Una terlihat berfikir keras, ia meletakkan telunjuknya di dagu dan keningnya mengerut. Tak lama ia mengangguk dengan tegas, bibinya pun menyunggingkan senyuman.
“Tapi kamu tahu kan kemana arahnya?”
“Ya tahu dong!! Kita naik angkot 09! Nah itu angkotnya!” seru Raihan sambil menghentikan sebuah angkot yang melintas di depan mereka.
Setelah angkot itu berhenti, Raihan mempersilahkan Una untuk naik terlebih dahulu, baru kemudian ia yang naik.mereka berdua mengambil tempat duduk di bangku pendek. Kebetulan angkotnya masih kosong.
Raihan menundukkan kepalanya menatap sepasang kets yang ia kenakan, lalu beralih pada flat shoes yang melekat di kedua kaki Una. Warnanya senada. Biru-biru. Entah bagaimana bisa keduanya mengenakan outfit yang sama warnanya. Jangan-jangan mereka satu hati? Wow!

***

“Ini tempatnya Una, enak ya?” Raihan menanyakan pendapat Una saat mereka berdua sudah berada di pemancingan umum.
Una mengangguk dengan mata yang berbinar, bola matanya bergerak ke kanan dan kiri mengamati detail dari tempat memancing untuk masyarakat umum itu. Ada sebuah kolam yang sangat besar dan berbentuk persegi dikelilingi oleh bangku-bangku berpayung yang tersebar sepanjang kolam, beberapa bangku sudah diduduki oleh pemancing.

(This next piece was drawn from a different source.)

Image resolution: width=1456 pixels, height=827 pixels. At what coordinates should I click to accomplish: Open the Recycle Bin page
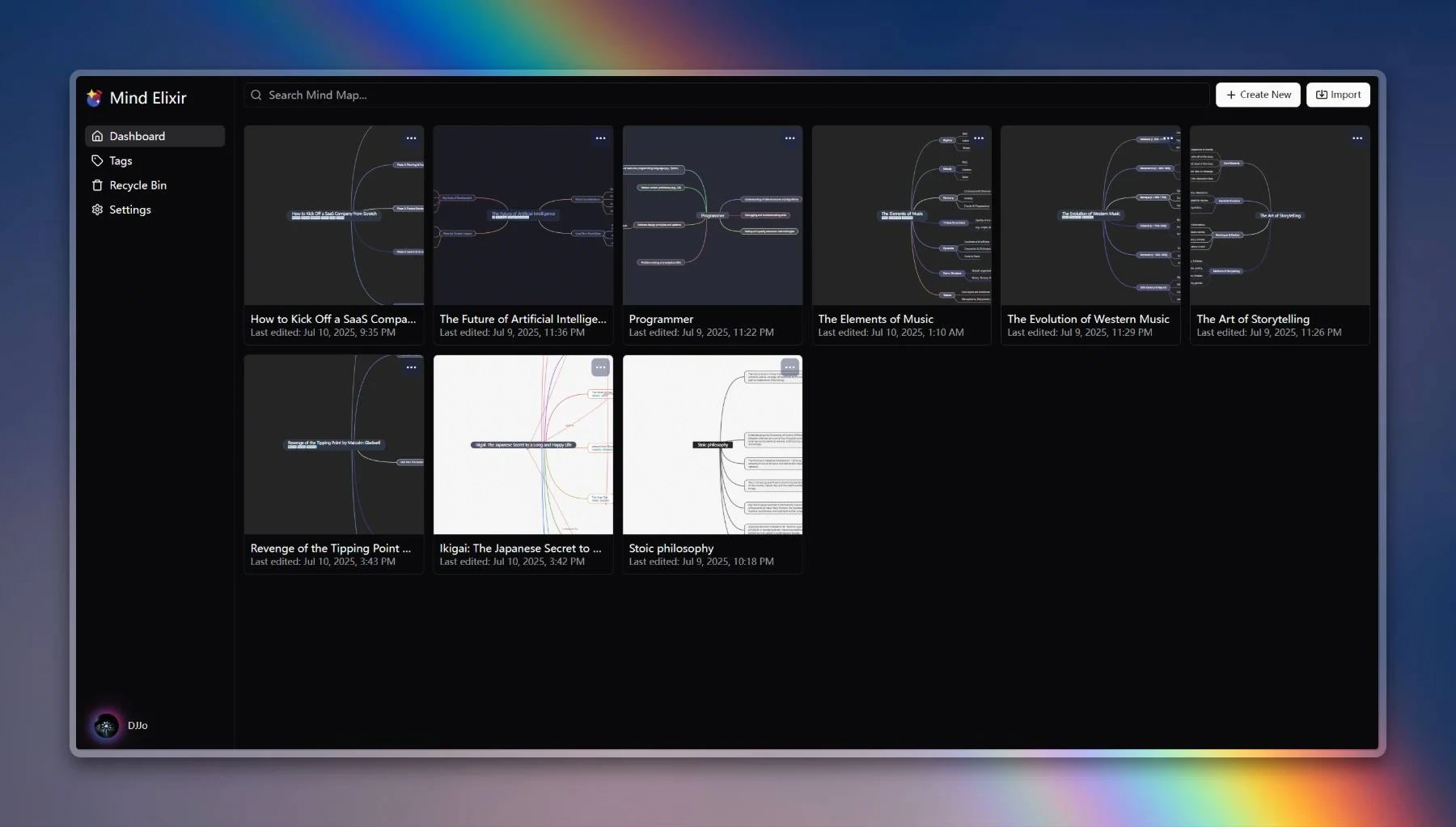click(x=138, y=185)
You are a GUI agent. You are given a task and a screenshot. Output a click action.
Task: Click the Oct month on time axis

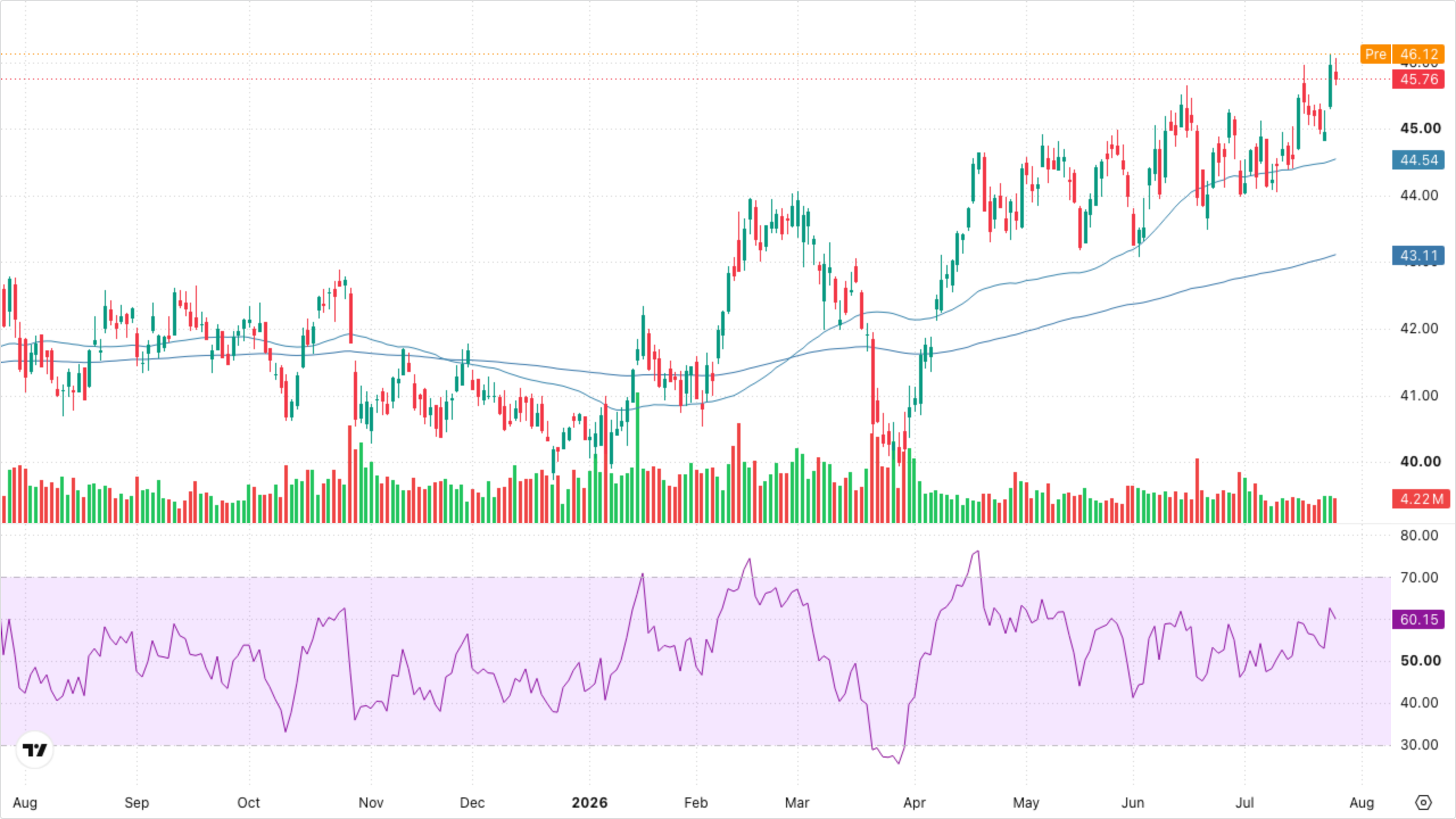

“Tempat makannya enak banget ya kayaknya?” tanya Una sembari menunjuk gubuk-gubuk bambu dengan atap rumbia yang tersebar di sekeliling pemancingan.
Beberapa kelompok muda dan mudi tengah asyik menikmati bakar ikan hasil tangkapan masing-masing dalam gubuk. Una mengajak Raihan untuk duduk di salah satu gubuk terdekat.

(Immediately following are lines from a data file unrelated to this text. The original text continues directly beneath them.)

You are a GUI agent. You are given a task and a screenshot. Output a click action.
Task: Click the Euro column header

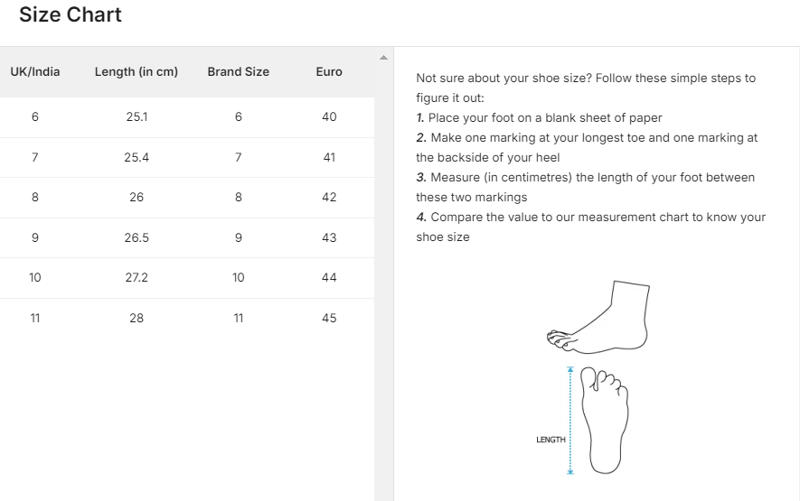click(x=329, y=72)
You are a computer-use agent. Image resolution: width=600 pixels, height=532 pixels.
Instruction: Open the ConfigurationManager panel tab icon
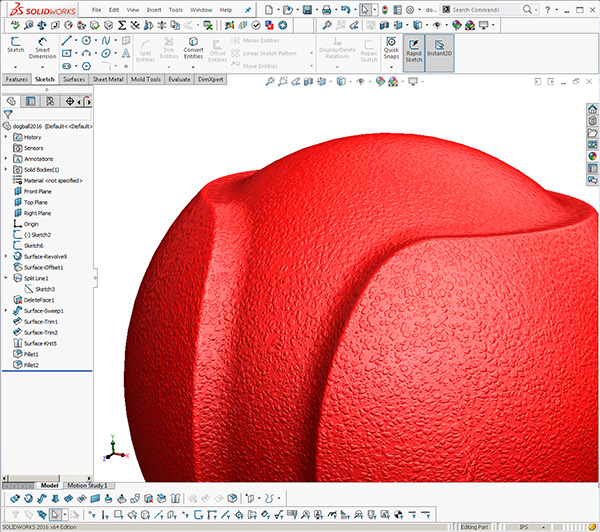coord(50,101)
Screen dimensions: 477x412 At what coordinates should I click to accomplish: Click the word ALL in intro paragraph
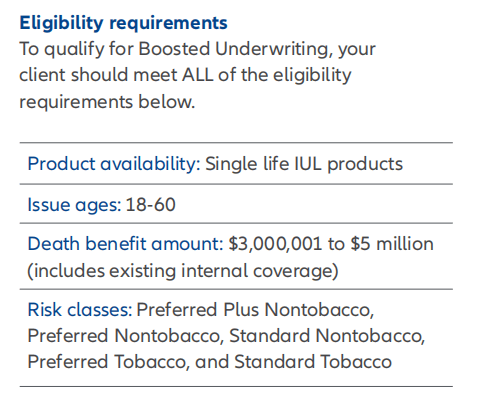pyautogui.click(x=197, y=75)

“Kamu enggak mau mincing? Kamu kan senang mincing?” tanya Raihan sambil mendaratkan pantatnya di dekat Una.
Gadis itu menoleh dan mengangkat bahu. Ia mengulum senyum dan mengembalikan pandangannya pada kolam luas yang pasti berisi beraneka macam ikan air tawar yang gemuk-gemuk.
“Mancing saja yuk? Sebentar aku bayar sewanya dulu..” Raihan berinisiatif untuk mulai memancing. Bukankah  niat awalnya adalah memang memancing?

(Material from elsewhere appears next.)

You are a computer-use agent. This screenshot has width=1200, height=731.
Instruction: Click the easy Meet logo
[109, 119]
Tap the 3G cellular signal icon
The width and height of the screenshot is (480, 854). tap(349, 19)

Raihan pun segera berjalan menuju sebuah pos kecil dengan papan bertuliskan “Sewa pancing disini!”. Ia menyewa dua pancing dengan masing-masing dihargai seharga 50 ribu rupiah. Dengan uang sewa sejumlah itu maka penyewa bisa memancing ikan sepuasnya. Boleh dibawa pulang atau membayar dua puluh ribu untuk biaya masak jika ingin dimakan di tempat.
“Ini untuk kamu.. yang ini untukku..” ujar Raihan sambil menyerahkan satu buah pancing berwarna pink ke tangan Una.
“Aih, hampir mirip sama yang kamu berikan Raihan!” seru Una sambil tertawa kecil. Raihan pun tersenyum dan mengangkat satu satu kaleng umpan.
“Yuk mancing!” ajaknya.
Una mengambil seekor cacing gemuk yang ada di dalam kaleng dan memotongnya menjadi dua. Sebagian cacing malang itu dikaitkan di mata kailnya dan Raihan berigidik geli melihat sisa tubuh cacing itu menggeliat-geliat di dalam kaleng.
“Kenapa?” tanya Una yang sudah melempar kailnya ke dalam kolam. Raihan menggeleng dan ragu-ragu untuk mengambil umpannya sendiri.
“Ya sudah, aku saja yang pasang umpannya.. nih pegang punyaku dulu!” Una pun berinisiatif untuk memasangkan umpan untuk Raihan dan menyerahkan pancingnya untuk dipegangi Raihan.
“Eh, maaf ya Una..”
“Lho, kenapa minta maaf?” Una bertanya dengan kening yang mengerut. Raihan malah menaikkan alisnya tinggi-tinggi dan menatap ujung mata kailnya yang sudah dipasangi cacing.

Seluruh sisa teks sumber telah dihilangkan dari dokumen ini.